▸ WHAT THIS EXERCISE ASKS:
1) Repeat the part of the column on doctors in training between "During 2014, the" and "dedicated AMA staff.", inclusive.
2) Go on with the AMA column on doctors in training from where it stops.

▸ TEXT:
•••
For doctors in training, the changes keep coming
Welcome to the final Council of Doctors in Training Australian Medicine column for 2014.
It feels like just yesterday that I was elected Chair at the end of 2013 — how time has flown.
This column will be my last in this role, as I step down at the end of the year to devote greater time to prevocational and vocational training.
During 2014, the AMA has made huge progress on issues important to DiTs, gained through the hard work of numerous AMACDT representatives, interested DiTs and our dedicated AMA staff.
Most recently, the launch of the AMA-MIIAA Clinical Images and the Use of Personal Mobile Devices: A Guide for Doctors and Medical Students has been well received by the profession and health services alike. The guide was developed during the past 18 months through collaboration between AMACDT, the AMA Council of Salaried Doctors and the Medical Indemnity Insurers Association of Australia.
This year, the AMACDT has led development of new AMA policy on Regional Training Networks, adding a practical and positive element to the AMA’s advocacy regarding maldistribution of the medical workforce, and on Entry Requirements for Vocational Training, to reduce inefficiencies during preparation for training programs.
•••
(Records from a data source)
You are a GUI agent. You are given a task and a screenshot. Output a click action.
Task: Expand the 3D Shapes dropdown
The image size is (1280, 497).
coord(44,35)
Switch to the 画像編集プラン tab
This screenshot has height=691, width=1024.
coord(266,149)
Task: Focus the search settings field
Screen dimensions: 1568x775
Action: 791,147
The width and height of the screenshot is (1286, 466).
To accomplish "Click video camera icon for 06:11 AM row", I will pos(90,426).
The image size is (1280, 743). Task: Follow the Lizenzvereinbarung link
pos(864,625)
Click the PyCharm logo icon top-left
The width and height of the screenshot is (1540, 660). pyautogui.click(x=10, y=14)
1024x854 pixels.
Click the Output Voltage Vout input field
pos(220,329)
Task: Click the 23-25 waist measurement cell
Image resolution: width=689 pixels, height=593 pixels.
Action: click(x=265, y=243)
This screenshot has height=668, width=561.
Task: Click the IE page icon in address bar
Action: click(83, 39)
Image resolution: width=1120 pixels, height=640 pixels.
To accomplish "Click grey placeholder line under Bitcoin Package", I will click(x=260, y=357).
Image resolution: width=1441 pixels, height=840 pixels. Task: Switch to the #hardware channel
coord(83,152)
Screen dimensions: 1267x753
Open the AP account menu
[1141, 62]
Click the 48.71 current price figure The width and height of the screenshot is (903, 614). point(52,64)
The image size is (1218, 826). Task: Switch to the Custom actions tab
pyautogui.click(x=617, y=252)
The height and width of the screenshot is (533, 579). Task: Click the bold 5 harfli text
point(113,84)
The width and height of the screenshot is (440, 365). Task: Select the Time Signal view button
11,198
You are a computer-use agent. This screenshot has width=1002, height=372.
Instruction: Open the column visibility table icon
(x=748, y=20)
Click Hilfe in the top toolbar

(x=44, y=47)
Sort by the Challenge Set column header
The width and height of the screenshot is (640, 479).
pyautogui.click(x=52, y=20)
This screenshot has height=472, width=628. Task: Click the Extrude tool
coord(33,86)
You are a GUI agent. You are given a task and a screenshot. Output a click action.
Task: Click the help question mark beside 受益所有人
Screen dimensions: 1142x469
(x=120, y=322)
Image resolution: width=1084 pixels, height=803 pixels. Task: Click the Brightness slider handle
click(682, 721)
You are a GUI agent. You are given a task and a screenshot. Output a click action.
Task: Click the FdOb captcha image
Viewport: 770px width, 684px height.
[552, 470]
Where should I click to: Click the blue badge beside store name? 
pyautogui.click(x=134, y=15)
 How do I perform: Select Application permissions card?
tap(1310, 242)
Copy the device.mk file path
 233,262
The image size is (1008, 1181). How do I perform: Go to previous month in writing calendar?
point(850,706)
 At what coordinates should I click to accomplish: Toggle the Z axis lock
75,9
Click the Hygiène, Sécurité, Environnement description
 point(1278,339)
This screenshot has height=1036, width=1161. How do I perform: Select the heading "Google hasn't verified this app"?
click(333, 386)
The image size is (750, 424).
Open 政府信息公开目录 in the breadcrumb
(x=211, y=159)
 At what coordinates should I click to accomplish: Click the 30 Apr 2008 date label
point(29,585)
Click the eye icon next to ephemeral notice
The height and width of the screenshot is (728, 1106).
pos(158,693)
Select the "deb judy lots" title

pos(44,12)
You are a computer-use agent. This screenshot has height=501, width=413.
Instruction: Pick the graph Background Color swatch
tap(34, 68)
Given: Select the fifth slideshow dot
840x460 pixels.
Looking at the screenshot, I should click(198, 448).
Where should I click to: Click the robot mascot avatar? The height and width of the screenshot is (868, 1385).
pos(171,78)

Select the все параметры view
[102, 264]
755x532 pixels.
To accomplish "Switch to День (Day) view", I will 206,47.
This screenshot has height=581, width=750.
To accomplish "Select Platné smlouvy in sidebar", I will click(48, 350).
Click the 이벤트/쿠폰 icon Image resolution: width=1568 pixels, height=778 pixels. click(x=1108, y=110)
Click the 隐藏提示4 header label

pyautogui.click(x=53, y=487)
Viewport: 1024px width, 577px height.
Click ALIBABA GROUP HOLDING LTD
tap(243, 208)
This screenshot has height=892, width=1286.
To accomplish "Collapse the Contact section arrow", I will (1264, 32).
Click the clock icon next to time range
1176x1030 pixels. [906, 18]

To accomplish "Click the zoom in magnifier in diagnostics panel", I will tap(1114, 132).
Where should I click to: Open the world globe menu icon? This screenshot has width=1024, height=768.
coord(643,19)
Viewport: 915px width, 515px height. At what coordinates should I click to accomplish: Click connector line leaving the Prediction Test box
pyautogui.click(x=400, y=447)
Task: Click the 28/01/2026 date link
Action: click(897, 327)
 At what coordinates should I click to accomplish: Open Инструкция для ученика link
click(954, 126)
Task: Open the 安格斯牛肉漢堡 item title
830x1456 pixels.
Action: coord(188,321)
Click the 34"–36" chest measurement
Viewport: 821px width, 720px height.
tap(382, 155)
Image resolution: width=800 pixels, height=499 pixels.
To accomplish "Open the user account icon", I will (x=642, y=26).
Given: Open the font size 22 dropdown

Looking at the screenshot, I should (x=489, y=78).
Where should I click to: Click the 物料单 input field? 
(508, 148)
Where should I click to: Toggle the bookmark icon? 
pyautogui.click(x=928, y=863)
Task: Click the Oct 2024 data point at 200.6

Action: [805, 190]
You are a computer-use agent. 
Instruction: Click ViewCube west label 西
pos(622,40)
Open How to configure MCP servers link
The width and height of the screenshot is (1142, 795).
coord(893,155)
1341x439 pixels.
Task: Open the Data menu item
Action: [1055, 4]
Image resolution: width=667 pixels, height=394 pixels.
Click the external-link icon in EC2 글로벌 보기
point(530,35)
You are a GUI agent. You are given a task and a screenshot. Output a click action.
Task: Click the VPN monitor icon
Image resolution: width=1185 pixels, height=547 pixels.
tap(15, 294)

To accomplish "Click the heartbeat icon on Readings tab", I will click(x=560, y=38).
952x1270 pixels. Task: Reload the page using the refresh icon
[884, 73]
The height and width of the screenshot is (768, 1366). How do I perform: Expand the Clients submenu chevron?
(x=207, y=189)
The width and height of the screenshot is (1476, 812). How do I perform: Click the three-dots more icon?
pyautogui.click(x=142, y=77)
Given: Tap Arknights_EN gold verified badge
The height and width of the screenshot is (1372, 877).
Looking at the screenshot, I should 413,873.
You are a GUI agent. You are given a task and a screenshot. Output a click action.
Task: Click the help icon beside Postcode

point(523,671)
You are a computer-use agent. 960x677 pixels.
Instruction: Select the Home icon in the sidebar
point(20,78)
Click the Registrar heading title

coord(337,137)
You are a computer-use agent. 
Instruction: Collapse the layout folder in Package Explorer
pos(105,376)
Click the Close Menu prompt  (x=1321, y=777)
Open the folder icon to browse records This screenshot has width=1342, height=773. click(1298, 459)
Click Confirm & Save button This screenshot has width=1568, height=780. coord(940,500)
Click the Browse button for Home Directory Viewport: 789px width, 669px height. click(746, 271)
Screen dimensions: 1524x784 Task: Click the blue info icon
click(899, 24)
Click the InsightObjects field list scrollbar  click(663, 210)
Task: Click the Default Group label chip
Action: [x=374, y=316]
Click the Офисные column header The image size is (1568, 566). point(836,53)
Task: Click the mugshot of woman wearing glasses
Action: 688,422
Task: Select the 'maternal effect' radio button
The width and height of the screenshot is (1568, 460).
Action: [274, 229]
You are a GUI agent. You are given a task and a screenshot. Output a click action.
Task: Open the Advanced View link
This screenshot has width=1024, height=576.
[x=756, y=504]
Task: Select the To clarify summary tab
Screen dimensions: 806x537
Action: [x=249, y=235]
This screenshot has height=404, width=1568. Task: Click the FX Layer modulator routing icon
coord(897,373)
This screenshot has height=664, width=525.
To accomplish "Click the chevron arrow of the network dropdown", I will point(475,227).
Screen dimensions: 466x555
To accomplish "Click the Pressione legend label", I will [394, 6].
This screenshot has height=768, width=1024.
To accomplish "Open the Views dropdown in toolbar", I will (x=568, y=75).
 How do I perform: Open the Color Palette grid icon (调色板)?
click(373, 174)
•••
▸ ACTIVITY ANSWERS:
1)
During 2014, the AMA has made huge progress on issues important to DiTs, gained through the hard work of numerous AMACDT representatives, interested DiTs and our dedicated AMA staff.

2)
Under AMACDT’s leadership, a profession roundtable was convened in June to develop and promote a Mental Health Action Plan to address the significant findings of the 2013 beyondblue report on the mental health of doctors and medical students.
AMACDT has been thrown significant challenges through 2014, including a complete redesign of general practice training in the Federal Budget, university fee deregulation proposals and workforce agency closures – and let’s not forget the recently-commenced Review of Medical Internships, commissioned by Health Department Directors-General.
This year, AMACDT has also been a driving force in challenging governments and training providers to better plan for, and act on, looming workforce crises. We also challenged the profession to improve the integration of both global health and clinical academia into prevocational and vocational training.
I’m very proud of the work that the Council has achieved this year, and there’s plenty more to come.
The next few months will see release of the results of the 2014 Specialist Trainee and GP Registrar Surveys, and much ongoing work on more effective prevocational coordination and data management.
The Review of Medical Internships will also be soon consulting and reporting.
Advocacy on each of these issues requires effective engagement with DiTs, just like you, so I implore you to engage with your local AMA representatives and make your voice heard.
Under the leadership of Dr Danika Thiemt, incoming Chair and an Emergency Department trainee from Melbourne, and Dr Julian Grabek, a haematology trainee continuing as Deputy-Chair, CDT is in safe and energetic hands.
Many thanks to the countless Doctors-in-Training who have contributed to the work of the Council during 2014, and to the hard working staff at State and Federal AMA branches.